## Begin Records to process
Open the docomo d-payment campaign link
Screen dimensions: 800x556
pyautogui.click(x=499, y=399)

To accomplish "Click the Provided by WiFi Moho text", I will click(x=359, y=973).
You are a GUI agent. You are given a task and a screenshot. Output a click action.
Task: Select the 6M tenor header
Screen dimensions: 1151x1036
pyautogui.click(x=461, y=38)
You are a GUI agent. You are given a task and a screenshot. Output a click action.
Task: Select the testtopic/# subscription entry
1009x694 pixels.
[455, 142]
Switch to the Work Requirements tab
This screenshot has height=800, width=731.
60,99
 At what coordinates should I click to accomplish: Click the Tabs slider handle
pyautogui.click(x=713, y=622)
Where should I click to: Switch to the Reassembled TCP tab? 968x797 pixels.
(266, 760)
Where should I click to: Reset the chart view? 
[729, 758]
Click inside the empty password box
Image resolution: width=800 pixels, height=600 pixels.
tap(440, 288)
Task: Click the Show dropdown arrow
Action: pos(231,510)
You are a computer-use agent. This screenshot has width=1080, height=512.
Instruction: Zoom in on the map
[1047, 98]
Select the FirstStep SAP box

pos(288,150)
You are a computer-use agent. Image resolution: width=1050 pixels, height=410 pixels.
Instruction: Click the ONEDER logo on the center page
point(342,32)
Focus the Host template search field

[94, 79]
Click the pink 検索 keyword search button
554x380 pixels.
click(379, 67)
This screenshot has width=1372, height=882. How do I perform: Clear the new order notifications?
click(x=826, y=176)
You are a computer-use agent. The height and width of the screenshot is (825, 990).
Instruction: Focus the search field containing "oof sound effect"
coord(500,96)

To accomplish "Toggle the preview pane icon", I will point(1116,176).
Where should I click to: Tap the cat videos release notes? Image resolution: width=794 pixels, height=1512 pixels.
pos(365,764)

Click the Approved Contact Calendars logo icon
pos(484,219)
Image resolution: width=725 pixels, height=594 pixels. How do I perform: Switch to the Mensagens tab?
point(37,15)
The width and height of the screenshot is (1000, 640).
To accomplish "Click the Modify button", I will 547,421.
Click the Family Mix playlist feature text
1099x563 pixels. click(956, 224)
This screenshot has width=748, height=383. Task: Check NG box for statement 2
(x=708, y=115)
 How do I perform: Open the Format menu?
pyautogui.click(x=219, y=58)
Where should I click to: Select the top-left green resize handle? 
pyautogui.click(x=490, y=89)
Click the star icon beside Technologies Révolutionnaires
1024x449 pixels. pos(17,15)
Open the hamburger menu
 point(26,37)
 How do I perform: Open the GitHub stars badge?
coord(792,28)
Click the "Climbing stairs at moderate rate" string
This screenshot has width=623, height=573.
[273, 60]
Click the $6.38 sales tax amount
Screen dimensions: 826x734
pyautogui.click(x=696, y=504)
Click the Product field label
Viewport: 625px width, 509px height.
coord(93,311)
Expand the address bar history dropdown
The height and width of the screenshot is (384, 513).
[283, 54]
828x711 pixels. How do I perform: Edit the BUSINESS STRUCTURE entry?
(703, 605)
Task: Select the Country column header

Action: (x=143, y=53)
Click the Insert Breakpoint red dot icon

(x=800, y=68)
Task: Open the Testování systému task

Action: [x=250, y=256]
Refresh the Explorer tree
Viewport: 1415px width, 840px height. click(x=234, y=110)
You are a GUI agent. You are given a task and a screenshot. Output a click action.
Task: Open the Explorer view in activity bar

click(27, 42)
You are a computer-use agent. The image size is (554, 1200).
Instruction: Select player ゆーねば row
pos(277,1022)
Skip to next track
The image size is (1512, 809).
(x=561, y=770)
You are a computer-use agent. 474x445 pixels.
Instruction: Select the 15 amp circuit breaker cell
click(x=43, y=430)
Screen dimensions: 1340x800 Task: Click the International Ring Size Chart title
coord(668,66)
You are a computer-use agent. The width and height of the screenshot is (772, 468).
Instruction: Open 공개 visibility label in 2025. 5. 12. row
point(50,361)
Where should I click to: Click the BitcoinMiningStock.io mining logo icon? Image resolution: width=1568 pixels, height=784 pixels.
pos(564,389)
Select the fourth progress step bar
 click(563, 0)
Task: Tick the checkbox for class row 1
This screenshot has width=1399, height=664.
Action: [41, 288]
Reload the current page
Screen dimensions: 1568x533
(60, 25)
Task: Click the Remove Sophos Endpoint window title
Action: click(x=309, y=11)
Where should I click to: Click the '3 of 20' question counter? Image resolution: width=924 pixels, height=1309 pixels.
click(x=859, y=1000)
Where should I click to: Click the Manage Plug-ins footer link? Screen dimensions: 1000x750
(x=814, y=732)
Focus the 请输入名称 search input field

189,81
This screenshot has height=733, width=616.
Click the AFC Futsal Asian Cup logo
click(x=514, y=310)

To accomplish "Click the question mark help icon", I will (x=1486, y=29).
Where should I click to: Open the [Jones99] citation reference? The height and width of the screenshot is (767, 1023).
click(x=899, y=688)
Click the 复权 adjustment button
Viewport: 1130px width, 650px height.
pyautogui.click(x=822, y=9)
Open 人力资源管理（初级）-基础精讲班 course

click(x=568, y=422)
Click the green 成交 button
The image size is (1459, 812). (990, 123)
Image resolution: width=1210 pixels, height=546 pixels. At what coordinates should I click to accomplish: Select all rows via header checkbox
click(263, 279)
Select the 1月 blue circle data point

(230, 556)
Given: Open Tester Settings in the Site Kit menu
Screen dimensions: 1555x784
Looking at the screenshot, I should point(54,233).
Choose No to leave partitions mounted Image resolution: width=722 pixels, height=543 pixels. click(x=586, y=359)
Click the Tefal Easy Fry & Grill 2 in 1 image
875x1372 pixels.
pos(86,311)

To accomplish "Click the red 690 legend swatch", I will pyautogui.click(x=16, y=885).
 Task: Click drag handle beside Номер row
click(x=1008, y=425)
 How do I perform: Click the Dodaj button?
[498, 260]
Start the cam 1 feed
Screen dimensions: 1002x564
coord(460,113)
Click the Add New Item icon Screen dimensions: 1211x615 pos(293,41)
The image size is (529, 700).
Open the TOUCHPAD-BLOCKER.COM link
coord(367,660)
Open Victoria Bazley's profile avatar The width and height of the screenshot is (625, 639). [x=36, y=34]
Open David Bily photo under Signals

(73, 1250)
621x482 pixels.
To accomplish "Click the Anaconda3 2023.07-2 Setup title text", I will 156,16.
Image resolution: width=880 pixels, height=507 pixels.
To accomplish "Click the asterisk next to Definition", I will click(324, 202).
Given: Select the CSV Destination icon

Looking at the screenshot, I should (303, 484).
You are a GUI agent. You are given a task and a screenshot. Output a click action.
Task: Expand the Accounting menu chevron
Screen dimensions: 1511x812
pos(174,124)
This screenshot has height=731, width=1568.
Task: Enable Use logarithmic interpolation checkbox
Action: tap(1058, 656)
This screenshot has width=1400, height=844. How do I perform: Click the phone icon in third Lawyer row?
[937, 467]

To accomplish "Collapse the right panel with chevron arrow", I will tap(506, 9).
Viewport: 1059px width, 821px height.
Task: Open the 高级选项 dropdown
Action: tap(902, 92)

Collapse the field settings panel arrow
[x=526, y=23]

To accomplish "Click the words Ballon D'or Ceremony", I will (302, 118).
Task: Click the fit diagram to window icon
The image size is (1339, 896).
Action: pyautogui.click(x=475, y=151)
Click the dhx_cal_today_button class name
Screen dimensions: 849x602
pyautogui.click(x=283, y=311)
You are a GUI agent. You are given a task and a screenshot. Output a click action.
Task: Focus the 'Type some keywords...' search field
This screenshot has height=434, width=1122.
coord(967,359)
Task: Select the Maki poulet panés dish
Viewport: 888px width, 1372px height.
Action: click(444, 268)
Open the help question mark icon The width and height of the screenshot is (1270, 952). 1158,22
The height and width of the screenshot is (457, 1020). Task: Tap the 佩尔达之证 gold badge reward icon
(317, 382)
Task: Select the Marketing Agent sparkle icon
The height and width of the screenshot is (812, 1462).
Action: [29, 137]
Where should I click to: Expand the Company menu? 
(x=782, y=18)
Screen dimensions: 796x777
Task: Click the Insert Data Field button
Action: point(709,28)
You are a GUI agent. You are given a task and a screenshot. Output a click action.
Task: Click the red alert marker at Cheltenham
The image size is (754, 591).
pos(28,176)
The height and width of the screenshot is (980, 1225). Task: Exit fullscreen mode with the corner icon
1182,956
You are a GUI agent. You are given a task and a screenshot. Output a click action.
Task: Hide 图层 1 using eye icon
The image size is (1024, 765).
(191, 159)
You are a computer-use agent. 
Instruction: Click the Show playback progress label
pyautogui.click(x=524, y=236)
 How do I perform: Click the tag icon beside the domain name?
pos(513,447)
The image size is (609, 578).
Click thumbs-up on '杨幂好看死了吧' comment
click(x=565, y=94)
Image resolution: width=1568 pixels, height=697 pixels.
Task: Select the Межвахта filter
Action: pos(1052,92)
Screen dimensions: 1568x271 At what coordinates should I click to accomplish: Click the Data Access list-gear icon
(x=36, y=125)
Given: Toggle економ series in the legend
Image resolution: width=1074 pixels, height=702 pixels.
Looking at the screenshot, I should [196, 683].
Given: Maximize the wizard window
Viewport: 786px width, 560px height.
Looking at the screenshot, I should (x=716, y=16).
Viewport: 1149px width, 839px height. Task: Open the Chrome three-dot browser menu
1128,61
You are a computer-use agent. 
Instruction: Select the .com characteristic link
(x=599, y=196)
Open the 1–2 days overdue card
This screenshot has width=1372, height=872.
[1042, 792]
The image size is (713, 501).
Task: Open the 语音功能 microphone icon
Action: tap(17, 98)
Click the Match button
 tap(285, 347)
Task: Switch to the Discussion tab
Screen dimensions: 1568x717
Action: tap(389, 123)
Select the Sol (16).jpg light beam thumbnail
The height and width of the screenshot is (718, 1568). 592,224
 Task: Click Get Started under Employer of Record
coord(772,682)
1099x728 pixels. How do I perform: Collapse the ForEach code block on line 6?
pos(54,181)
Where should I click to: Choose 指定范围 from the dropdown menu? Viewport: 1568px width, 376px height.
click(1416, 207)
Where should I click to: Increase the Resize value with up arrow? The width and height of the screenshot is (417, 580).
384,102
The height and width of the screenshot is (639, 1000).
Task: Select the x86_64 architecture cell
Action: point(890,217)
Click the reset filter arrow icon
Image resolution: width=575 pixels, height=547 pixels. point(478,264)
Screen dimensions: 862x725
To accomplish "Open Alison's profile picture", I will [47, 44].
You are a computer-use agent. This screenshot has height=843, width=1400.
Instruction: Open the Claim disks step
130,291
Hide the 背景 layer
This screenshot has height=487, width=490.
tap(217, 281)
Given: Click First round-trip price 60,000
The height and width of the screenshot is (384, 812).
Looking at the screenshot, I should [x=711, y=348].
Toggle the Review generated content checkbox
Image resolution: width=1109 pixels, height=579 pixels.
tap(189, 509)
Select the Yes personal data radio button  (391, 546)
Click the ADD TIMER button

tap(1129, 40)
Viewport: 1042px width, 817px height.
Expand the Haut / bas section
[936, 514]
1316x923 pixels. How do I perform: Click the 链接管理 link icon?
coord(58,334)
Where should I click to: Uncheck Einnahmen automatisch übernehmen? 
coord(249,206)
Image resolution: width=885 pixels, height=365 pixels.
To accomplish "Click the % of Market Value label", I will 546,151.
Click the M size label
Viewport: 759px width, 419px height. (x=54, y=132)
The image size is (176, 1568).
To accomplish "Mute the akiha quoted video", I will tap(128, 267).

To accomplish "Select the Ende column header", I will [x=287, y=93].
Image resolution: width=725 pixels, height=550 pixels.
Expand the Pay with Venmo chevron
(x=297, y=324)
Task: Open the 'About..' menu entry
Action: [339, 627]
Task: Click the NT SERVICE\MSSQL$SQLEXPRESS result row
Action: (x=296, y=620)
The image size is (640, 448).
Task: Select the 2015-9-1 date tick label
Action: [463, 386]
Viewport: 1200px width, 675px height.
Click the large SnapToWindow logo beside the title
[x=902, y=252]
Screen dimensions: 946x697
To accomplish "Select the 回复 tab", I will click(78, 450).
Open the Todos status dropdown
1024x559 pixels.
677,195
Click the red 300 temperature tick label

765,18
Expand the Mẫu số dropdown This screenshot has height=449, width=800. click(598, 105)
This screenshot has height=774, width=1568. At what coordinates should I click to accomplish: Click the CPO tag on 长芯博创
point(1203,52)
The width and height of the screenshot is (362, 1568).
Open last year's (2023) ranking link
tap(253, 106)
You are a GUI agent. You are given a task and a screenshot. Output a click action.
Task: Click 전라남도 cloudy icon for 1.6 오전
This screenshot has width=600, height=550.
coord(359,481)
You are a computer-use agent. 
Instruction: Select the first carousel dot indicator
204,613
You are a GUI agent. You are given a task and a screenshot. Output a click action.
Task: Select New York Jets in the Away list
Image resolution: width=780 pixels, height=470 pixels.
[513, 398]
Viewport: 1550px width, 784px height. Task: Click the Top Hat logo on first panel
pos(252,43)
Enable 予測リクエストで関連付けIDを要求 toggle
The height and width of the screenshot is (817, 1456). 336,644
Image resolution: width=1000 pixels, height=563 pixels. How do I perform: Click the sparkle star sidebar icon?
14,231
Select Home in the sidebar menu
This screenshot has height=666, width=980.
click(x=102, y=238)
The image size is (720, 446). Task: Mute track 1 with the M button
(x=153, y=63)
## End Records to process
Exercise prompt:
Rewrite the part of the records that opens with the first line and closes with the line containing "Action: pos(231,510)", substituting "screen assistant" for every "GUI agent" and leaving everything else unchanged.

Written reply:
Open the docomo d-payment campaign link
Screen dimensions: 800x556
pyautogui.click(x=499, y=399)

To accomplish "Click the Provided by WiFi Moho text", I will click(x=359, y=973).
You are a screen assistant. You are given a task and a screenshot. Output a click action.
Task: Select the 6M tenor header
Screen dimensions: 1151x1036
pyautogui.click(x=461, y=38)
You are a screen assistant. You are given a task and a screenshot. Output a click action.
Task: Select the testtopic/# subscription entry
1009x694 pixels.
[455, 142]
Switch to the Work Requirements tab
This screenshot has height=800, width=731.
60,99
 At what coordinates should I click to accomplish: Click the Tabs slider handle
pyautogui.click(x=713, y=622)
Where should I click to: Switch to the Reassembled TCP tab? 968x797 pixels.
(266, 760)
Where should I click to: Reset the chart view? 
[729, 758]
Click inside the empty password box
Image resolution: width=800 pixels, height=600 pixels.
tap(440, 288)
Task: Click the Show dropdown arrow
Action: pos(231,510)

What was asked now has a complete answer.